Saved entries:
+-------+

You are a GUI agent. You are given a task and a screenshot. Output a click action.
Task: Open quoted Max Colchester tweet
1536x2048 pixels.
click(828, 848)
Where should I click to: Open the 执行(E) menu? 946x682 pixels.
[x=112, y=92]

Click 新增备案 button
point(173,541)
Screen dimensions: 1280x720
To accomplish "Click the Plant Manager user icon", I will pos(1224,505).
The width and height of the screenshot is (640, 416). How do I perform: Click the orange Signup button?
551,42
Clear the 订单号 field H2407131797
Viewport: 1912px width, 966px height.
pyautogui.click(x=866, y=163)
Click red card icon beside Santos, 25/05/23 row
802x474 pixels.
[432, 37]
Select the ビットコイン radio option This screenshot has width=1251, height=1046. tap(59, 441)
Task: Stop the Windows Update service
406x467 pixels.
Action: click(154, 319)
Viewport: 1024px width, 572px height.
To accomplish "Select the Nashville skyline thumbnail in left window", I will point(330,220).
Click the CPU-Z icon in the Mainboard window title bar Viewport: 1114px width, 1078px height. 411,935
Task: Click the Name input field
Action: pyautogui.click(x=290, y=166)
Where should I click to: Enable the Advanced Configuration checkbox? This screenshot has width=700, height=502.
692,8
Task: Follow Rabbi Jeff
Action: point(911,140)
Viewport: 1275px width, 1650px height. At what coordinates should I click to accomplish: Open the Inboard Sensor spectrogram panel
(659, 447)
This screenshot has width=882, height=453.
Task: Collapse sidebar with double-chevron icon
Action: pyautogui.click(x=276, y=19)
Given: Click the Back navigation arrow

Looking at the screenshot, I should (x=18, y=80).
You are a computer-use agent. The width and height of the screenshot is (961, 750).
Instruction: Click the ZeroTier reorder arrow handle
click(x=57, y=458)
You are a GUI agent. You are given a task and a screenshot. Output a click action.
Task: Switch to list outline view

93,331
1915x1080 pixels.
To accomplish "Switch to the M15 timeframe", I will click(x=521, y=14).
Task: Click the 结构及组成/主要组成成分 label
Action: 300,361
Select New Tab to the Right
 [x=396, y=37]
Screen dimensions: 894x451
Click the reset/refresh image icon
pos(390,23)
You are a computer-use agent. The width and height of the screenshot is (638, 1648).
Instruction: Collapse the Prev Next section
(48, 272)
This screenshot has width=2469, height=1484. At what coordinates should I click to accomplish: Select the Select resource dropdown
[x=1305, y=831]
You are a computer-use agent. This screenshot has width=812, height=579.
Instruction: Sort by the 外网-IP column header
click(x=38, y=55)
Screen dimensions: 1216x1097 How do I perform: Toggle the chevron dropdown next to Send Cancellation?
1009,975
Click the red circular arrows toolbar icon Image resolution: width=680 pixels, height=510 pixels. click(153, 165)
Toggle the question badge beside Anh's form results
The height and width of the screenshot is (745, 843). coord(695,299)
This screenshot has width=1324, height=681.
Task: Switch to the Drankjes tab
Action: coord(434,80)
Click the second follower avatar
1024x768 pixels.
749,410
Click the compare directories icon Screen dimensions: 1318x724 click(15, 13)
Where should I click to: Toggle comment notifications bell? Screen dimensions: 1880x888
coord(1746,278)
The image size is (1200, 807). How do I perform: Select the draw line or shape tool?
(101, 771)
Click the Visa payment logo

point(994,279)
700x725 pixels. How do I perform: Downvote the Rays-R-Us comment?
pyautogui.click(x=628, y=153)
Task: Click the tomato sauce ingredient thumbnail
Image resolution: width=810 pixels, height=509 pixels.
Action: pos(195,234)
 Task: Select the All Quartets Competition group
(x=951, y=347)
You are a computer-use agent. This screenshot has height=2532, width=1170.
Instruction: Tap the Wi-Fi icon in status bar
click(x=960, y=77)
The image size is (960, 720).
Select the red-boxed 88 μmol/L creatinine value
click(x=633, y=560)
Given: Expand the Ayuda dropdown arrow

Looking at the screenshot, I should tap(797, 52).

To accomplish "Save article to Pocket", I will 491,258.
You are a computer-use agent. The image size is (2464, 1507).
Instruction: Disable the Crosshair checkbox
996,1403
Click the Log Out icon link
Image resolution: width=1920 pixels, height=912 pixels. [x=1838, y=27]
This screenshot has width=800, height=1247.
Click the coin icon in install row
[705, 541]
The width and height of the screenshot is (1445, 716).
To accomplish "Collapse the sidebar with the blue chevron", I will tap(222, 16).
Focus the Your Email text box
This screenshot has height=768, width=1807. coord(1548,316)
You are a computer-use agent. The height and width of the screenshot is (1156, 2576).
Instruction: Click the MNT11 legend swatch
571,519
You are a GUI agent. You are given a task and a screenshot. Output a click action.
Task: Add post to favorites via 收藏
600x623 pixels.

+-------+

■ **What the task asks**
Print only the lines running from the one with "Instruction: Click the MNT11 legend swatch" to the final line of the data above, each exactly as it appears.

■ **Written solution**
Instruction: Click the MNT11 legend swatch
571,519
You are a GUI agent. You are given a task and a screenshot. Output a click action.
Task: Add post to favorites via 收藏
600x623 pixels.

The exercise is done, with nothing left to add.